Quickest Change Detection for Multiple Data Streams Using the James-Stein Estimator
Topi Halme, Venugopal V. Veeravalli, Visa Koivunen
TL;DR
This work tackles quickest change detection in multiple Gaussian data streams with an unknown mean shift. It leverages the James-Stein shrinkage estimator to form two tests: JS-WL-CuSum and JS-SRRS, achieving uniform reductions in detection delay across post-change parameters and ARL constraints, especially for large $K$. The authors provide non-asymptotic upper bounds and second-order asymptotic minimax results, showing that shrinkage improves performance without sacrificing optimality, and they validate the theory with simulations showing notable gains over ML-based and GLR methods. The results highlight the practical impact of integrating prior structural information via shrinkage into online detection, offering scalable and robust performance in high-dimensional settings.
Abstract
The problem of quickest change detection is studied in the context of detecting an arbitrary unknown mean-shift in multiple independent Gaussian data streams. The James-Stein estimator is used in constructing detection schemes that exhibit strong detection performance both asymptotically and non-asymptotically. Our results indicate that utilizing the James-Stein estimator in the recently developed window-limited CuSum test constitutes a uniform improvement over its typical maximum likelihood variant.
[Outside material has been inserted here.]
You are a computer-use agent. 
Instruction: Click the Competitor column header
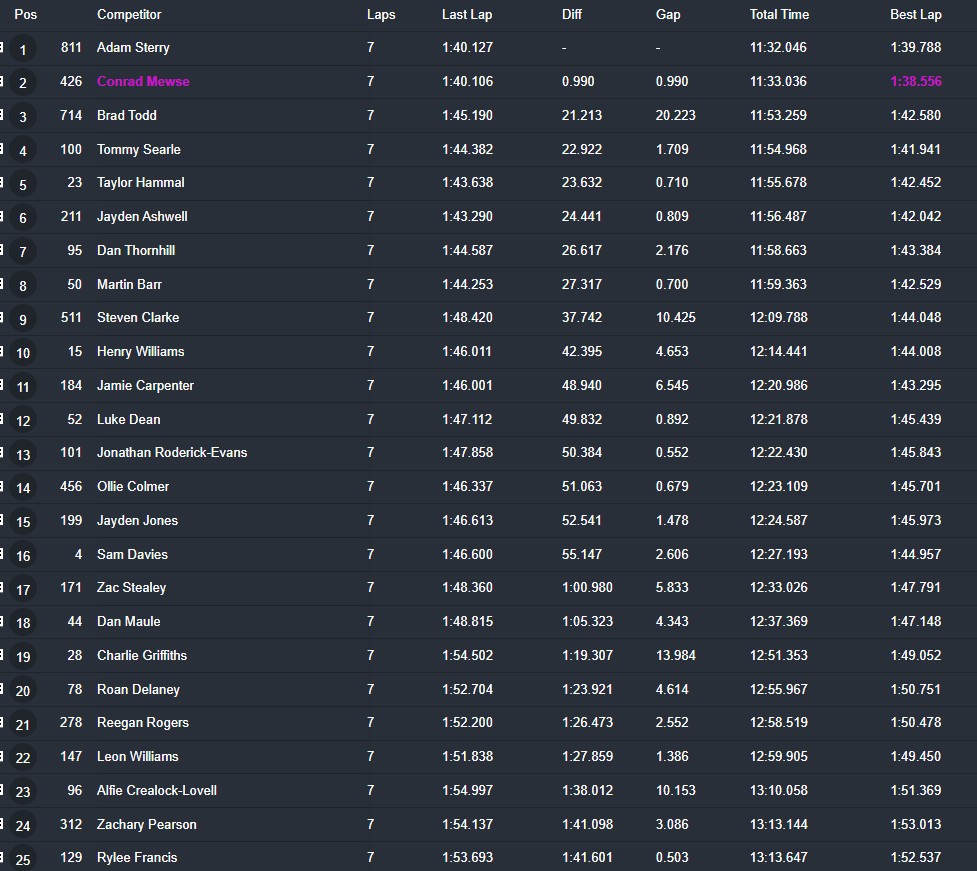pyautogui.click(x=129, y=14)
That is, the proposed James-Stein version achieves a smaller detection delay simultaneously for all possible post-change parameter values and every false alarm rate constraint, as long as the number of parallel data streams is greater than three. Additionally, an alternative detection procedure that utilizes the James-Stein estimator is shown to have asymptotic detection delay properties that compare favorably to existing tests. The second-order asymptotic detection delay term is reduced in a predefined low-dimensional subspace of the parameter space, while second-order asymptotic minimaxity is preserved. The results are verified in simulations, where the proposed schemes are shown to achieve smaller detection delays compared to existing alternatives, especially when the number of data streams is large.